Protoplast mutation and genome shuffling induce the endophytic fungus Tubercularia sp. TF5 to produce new compounds.

Tubercularia sp. TF5 is an endophytic fungal strain isolated from the medicinal plant Taxus mairei. Previously, taxol has been detected in the fermentation products of this strain. However, it lost the capability of producing taxol after long-term laboratory culture. Herein, we tried to reactivate the production of taxol by protoplast mutations and genome shuffling. The protoplasts of Tub. sp. TF5 were prepared from its mycelia, and mutated by UV and NTG. The mutant strains regenerated from the mutated protoplasts were selected and classified into four groups on the basis of their phenotypes, the profile of their metabolites analyzed by TLC, MS, and bioassay data. Then, genome shuffling was subsequently carried out with eight mutant strains, with two representatives from each protoplast mutant group, and genome shuffling mutant strains were obtained and screened using the same screening procedure.
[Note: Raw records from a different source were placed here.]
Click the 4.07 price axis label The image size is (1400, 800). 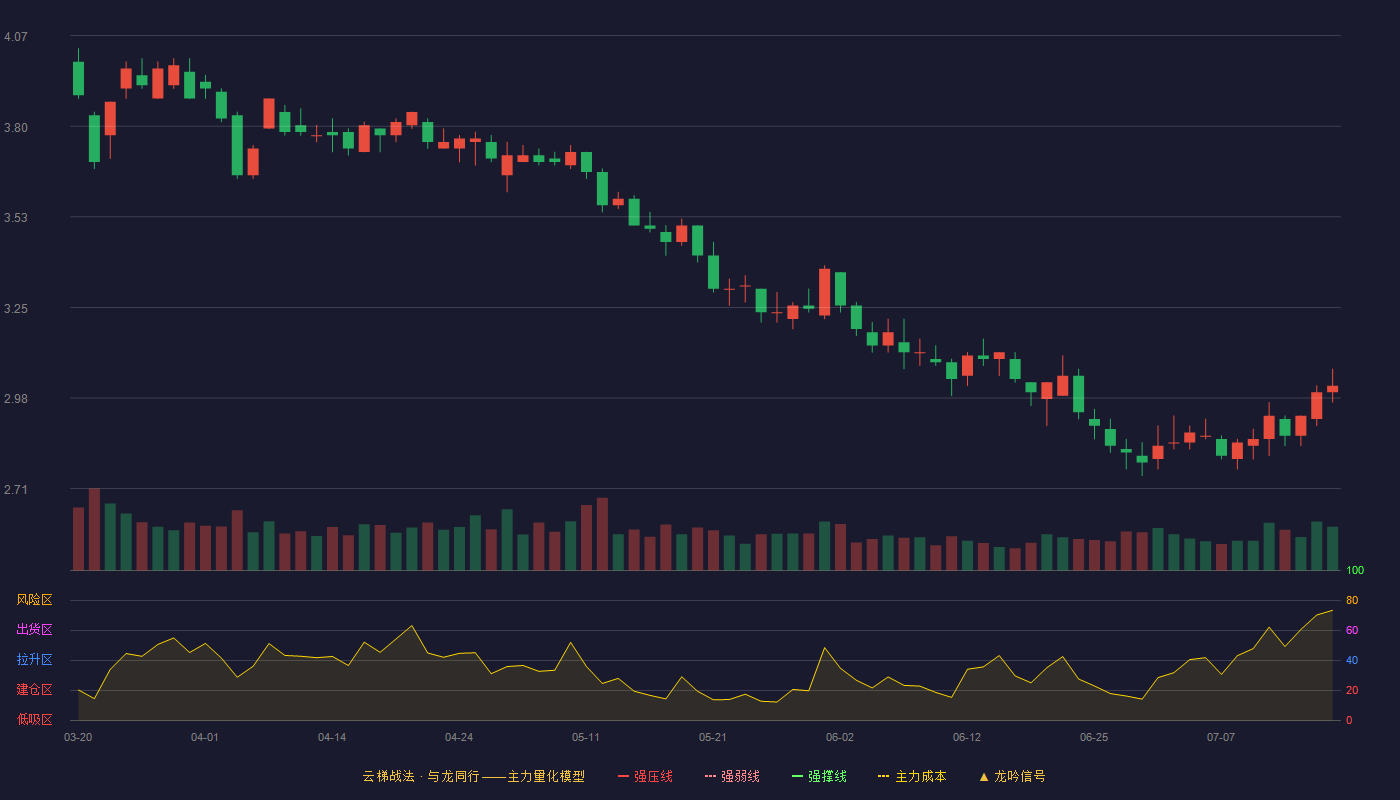tap(16, 37)
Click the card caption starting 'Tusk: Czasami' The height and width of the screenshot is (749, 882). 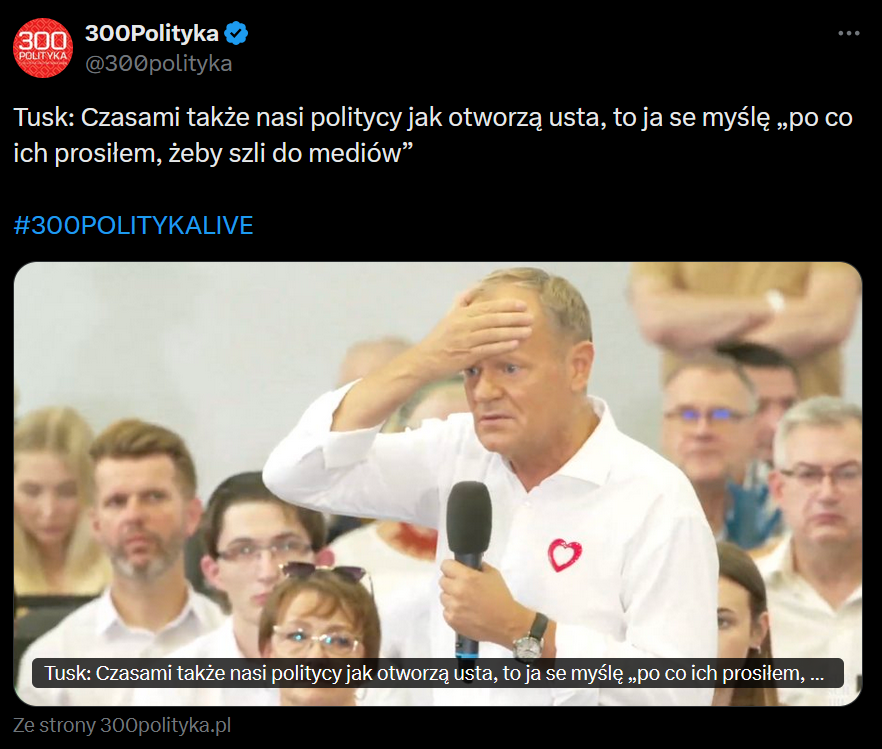(x=438, y=673)
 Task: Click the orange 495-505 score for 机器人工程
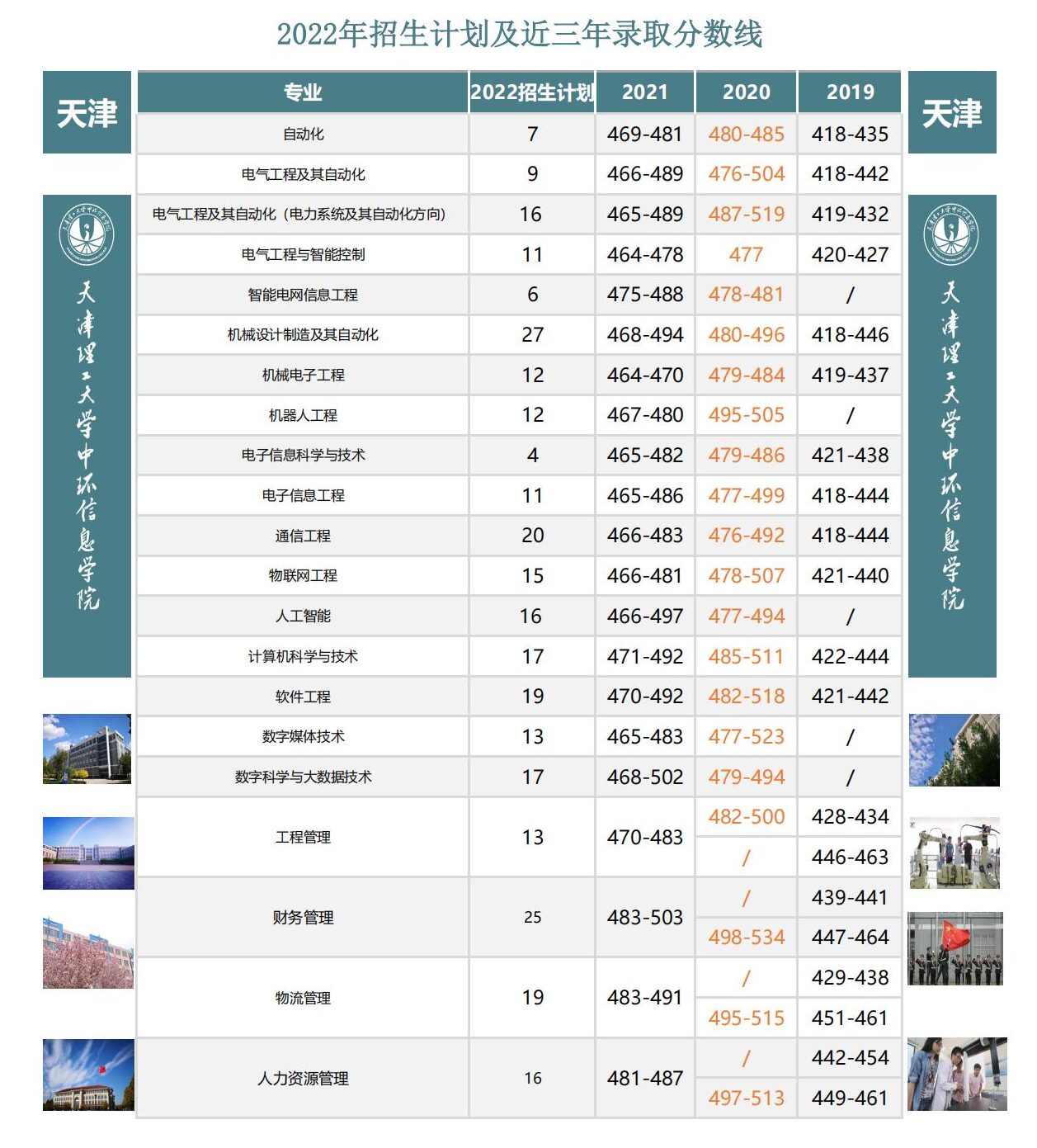click(747, 414)
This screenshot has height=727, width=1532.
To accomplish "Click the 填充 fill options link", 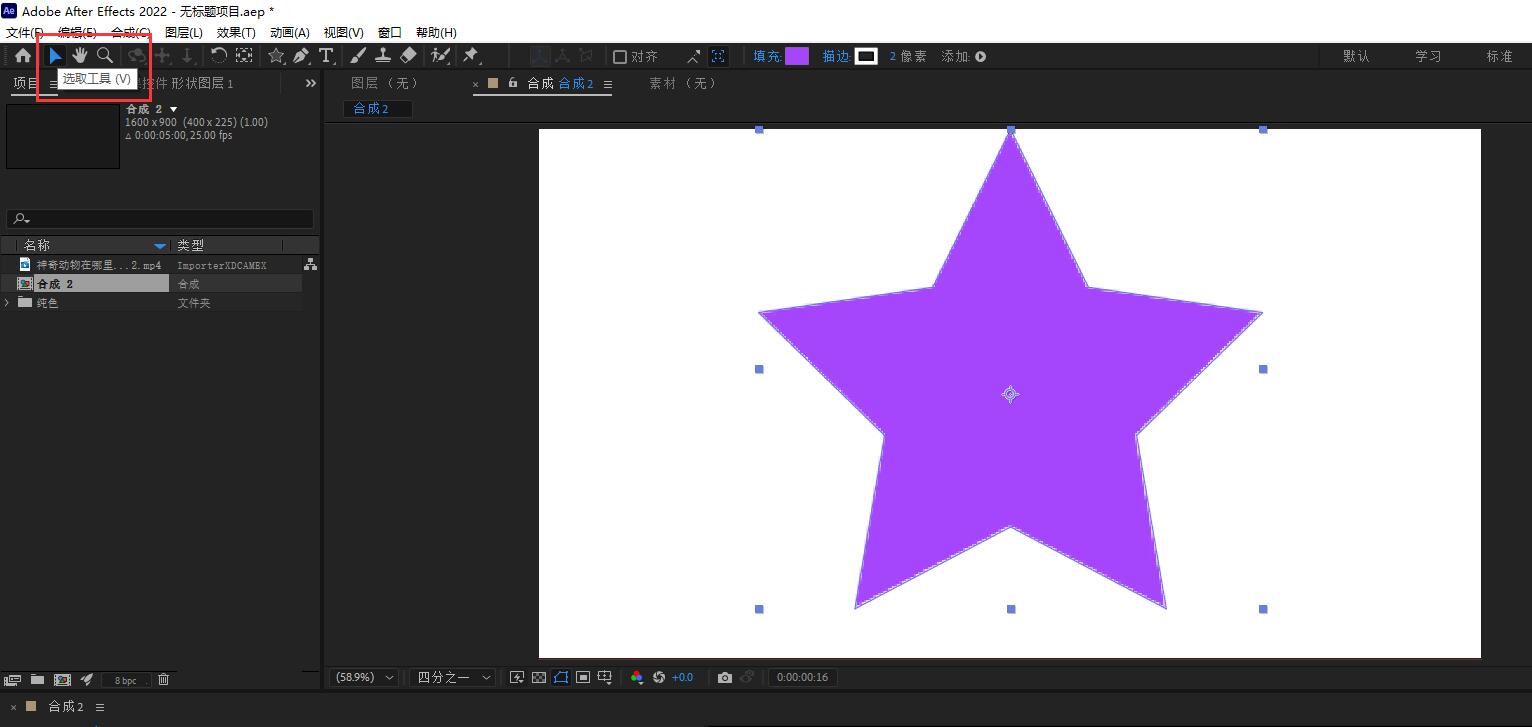I will click(x=767, y=56).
Although taxol has not been detected in any mutant, two important mutants, M-741 and G-444 were selected for metabolites isolation and determination due to their phenotypes, and differences in TLC analysis result from TF5 and other mutants. Three new sesquiterpenoids, namely tuberculariols A-C (1-3), and a known dihydroisocoumarin (4) were obtained from M-741. Eighteen novel compounds were isolated from G-444, including five new sesquiterpenoids (5-9), two new dihydroisocoumarins (10, 11), one new tetralone (12), together with 10 known compounds (13-20, 1, and 2). The compounds isolated from the M-741 and G-444 were different in structure types and substitutions from those of TF5 (15, 21-29). The results showed, for the first time, that protoplast mutations and genome shuffling are efficient approaches to mining natural products from endophytic fungi. Understanding the mechanisms of unlocking the biosynthesis of new metabolites will facilitate the manipulation of the secondary metabolism in fungi.